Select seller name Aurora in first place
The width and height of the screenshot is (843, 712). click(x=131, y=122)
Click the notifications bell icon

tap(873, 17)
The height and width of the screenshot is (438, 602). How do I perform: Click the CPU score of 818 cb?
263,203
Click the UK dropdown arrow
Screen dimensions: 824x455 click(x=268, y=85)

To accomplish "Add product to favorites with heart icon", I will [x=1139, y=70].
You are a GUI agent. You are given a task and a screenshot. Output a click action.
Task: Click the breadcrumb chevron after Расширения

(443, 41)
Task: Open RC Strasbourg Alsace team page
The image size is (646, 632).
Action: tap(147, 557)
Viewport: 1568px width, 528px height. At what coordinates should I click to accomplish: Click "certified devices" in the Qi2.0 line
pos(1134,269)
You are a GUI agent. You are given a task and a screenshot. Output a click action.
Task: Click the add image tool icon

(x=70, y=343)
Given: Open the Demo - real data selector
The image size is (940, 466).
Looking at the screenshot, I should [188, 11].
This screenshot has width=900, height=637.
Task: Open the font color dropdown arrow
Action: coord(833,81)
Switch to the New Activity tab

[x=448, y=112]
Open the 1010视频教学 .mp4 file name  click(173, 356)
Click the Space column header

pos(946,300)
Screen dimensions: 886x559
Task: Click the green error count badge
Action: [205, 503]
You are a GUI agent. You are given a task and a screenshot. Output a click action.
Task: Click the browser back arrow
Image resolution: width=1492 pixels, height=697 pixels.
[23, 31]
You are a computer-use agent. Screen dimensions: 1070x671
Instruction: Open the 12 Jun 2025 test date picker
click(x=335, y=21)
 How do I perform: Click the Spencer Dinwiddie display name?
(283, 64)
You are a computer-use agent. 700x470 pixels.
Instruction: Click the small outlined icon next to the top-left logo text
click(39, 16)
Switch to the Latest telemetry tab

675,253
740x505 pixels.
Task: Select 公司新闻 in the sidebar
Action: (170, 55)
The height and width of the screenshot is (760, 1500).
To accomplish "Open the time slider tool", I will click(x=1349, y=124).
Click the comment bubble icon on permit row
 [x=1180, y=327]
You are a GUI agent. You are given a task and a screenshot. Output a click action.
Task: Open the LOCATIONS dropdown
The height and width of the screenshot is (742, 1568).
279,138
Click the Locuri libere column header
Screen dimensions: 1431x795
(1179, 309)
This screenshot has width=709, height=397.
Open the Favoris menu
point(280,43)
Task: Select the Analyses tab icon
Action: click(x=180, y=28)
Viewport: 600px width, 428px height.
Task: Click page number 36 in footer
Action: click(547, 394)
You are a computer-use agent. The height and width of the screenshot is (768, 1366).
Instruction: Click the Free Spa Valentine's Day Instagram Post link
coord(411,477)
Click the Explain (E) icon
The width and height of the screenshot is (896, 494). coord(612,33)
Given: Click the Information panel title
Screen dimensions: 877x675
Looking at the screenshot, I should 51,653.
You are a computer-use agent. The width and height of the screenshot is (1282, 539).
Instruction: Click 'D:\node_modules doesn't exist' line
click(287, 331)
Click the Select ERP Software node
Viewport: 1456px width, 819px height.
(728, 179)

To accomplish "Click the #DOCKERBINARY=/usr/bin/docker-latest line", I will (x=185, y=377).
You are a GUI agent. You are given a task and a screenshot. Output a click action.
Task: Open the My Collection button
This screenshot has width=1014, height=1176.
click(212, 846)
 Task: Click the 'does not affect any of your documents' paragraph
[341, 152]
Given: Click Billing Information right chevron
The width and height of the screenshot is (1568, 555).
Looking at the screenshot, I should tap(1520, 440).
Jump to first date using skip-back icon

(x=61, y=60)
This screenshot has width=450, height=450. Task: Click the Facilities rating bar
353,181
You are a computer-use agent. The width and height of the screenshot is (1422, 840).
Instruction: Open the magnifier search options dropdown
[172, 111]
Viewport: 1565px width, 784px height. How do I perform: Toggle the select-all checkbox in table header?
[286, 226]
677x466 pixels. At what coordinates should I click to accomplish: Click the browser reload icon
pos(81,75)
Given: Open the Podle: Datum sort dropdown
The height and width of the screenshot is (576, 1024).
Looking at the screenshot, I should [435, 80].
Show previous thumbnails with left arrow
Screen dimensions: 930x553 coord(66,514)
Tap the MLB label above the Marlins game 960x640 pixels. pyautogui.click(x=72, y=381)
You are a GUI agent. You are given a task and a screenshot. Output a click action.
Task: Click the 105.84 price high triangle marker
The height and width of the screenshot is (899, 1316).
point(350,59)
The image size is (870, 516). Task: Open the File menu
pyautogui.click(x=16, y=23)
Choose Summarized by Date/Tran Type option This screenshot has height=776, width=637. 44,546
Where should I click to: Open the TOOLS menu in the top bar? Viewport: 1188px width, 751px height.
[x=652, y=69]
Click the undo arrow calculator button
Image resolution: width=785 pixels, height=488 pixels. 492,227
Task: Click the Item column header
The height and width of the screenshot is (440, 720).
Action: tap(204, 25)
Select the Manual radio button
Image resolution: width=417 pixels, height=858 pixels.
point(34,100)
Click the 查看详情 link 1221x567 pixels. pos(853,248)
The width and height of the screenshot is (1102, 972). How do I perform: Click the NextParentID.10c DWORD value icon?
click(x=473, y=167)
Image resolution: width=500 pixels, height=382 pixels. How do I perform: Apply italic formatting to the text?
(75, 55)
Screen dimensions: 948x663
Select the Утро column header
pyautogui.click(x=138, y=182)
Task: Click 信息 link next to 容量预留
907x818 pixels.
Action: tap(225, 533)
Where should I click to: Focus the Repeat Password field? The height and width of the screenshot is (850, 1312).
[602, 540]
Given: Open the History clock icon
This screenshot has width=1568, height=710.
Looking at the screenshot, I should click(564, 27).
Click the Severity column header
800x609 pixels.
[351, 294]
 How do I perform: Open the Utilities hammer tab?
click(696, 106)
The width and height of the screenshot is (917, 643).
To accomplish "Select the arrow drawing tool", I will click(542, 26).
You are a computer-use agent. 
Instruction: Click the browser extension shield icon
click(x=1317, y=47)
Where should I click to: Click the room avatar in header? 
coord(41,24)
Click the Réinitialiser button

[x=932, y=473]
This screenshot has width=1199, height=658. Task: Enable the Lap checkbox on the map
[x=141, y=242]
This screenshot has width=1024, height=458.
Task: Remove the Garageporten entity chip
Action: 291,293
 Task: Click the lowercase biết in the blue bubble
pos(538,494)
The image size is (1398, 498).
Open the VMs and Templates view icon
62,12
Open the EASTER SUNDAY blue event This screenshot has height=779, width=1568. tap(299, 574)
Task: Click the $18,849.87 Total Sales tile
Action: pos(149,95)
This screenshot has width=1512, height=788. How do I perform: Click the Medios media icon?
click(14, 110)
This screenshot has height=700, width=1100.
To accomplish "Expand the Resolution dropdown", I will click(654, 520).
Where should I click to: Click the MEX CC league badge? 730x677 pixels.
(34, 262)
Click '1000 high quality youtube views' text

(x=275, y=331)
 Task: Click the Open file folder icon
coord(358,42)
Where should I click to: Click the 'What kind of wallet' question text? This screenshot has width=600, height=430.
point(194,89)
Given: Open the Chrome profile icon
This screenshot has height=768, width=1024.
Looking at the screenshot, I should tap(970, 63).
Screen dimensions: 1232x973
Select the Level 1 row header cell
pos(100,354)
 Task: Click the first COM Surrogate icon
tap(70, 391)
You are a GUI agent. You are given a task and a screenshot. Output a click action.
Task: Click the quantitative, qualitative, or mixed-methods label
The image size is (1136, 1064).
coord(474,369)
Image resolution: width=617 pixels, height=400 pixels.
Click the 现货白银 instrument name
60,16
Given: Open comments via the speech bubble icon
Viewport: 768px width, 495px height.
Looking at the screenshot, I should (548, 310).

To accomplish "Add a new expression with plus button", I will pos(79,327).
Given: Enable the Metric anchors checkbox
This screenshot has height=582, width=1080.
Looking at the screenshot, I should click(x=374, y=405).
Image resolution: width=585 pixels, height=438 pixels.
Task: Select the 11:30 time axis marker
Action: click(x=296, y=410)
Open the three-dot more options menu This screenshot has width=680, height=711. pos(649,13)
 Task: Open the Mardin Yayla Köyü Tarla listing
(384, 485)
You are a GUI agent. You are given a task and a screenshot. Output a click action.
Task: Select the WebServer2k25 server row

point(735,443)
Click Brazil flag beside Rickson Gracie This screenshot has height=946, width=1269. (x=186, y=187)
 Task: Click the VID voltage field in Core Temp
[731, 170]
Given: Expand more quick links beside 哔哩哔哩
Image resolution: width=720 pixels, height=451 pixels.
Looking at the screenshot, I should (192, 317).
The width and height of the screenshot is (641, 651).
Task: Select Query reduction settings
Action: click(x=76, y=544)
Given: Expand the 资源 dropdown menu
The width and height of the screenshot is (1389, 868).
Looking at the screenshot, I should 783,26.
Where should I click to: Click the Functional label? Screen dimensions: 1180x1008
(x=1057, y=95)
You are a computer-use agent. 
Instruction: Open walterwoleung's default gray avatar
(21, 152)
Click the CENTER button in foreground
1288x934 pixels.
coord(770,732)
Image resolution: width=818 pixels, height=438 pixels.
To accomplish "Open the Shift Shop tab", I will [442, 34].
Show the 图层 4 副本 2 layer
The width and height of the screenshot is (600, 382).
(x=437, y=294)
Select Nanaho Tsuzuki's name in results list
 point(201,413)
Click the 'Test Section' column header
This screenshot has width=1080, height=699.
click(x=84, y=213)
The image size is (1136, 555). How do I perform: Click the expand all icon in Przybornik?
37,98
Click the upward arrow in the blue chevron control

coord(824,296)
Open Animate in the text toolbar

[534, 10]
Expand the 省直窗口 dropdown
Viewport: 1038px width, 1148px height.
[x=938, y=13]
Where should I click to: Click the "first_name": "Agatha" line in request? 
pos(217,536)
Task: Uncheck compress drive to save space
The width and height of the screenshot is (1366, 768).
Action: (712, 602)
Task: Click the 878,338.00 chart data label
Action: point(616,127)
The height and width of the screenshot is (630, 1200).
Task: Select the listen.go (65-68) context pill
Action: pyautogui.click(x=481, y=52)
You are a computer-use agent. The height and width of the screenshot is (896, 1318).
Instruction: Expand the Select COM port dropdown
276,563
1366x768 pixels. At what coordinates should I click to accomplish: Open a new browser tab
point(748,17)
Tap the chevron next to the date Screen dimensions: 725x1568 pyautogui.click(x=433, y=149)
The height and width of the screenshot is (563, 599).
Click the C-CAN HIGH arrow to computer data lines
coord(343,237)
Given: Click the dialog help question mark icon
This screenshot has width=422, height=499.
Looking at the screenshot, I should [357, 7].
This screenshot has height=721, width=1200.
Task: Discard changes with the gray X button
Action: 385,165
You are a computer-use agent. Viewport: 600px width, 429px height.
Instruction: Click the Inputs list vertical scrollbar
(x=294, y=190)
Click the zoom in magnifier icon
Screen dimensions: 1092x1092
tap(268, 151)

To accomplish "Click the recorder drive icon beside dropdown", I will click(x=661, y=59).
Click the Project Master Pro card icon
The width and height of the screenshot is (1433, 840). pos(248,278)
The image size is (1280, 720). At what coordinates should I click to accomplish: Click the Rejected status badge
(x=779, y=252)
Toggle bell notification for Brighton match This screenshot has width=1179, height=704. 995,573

Your assignment:
Answer with one number only, the count of lines in the listing that hold the word "beside".

Response box:
3